_GIVEN DATA_
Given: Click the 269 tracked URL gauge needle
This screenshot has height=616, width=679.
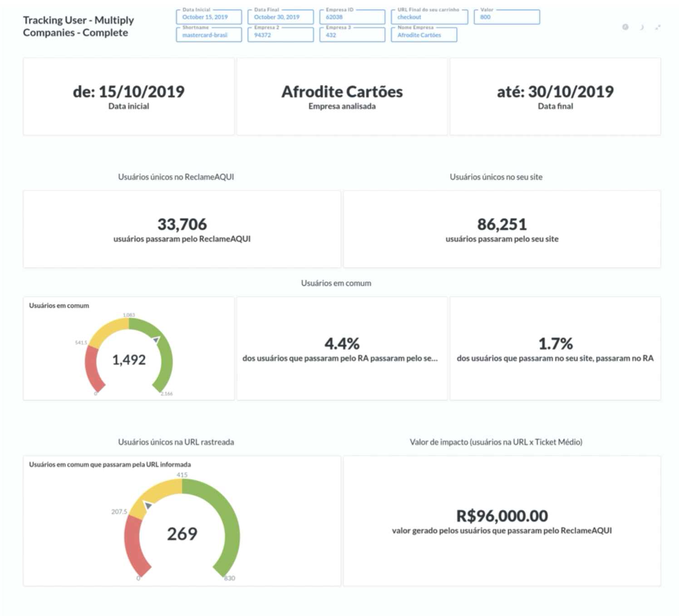Looking at the screenshot, I should point(148,505).
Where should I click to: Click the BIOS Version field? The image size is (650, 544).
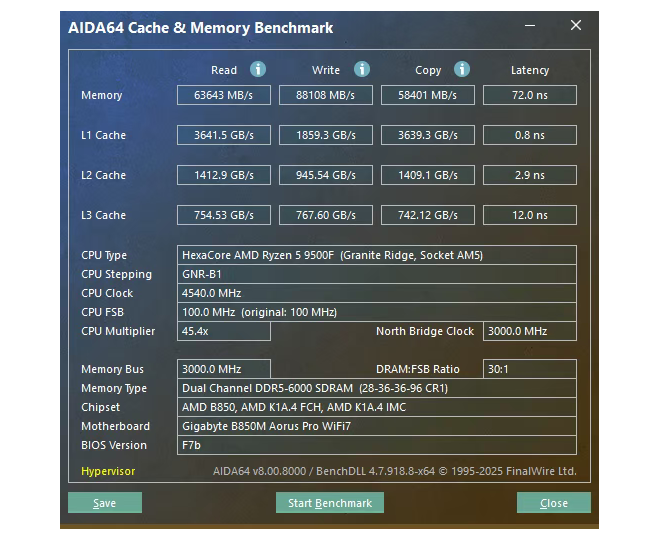pos(376,445)
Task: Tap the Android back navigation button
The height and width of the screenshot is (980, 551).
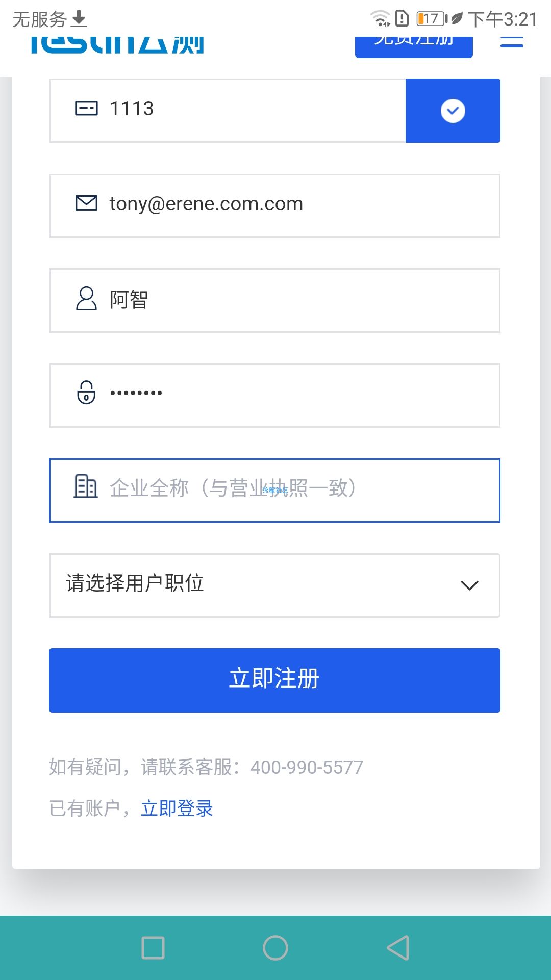Action: 398,948
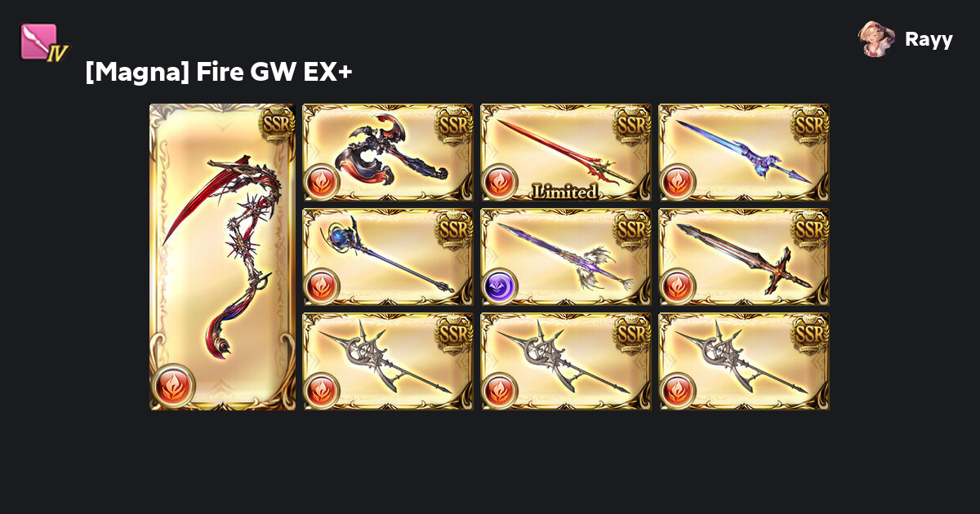This screenshot has width=980, height=514.
Task: Click the pink class icon with IV badge
Action: pos(44,43)
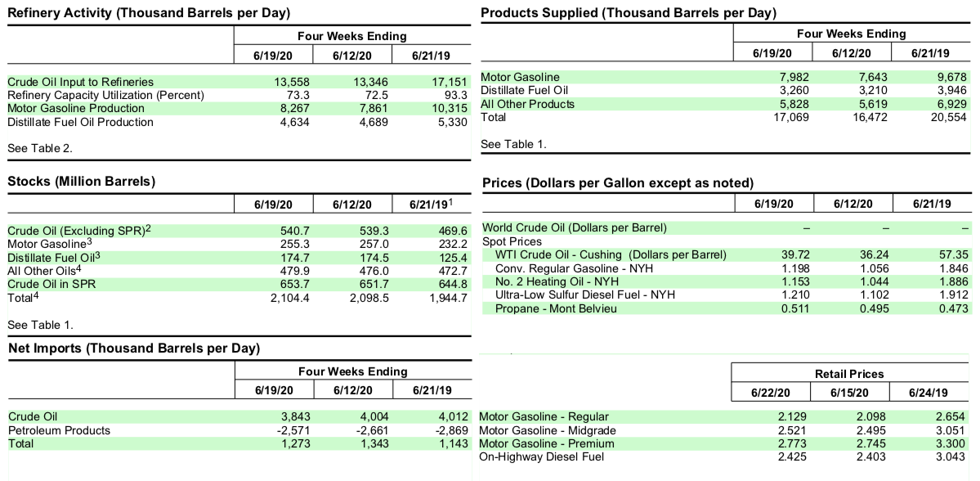Click the Retail Prices column header
Image resolution: width=980 pixels, height=481 pixels.
pos(848,374)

_TASK ITEM_
No pictures belong in the answer; copy all other parts of the listing exactly.

_ANSWER SECTION_
Given: Click the 269 tracked URL gauge needle
This screenshot has height=616, width=679.
Looking at the screenshot, I should point(148,505).
Where should I click to: Click the BIOS Version field? The image size is (650, 544).
pos(376,445)
Task: Tap the Android back navigation button
The height and width of the screenshot is (980, 551).
Action: 398,948
This screenshot has width=980, height=514.
Task: Click the pink class icon with IV badge
Action: pos(44,43)
Click the Retail Prices column header
Image resolution: width=980 pixels, height=481 pixels.
pos(848,374)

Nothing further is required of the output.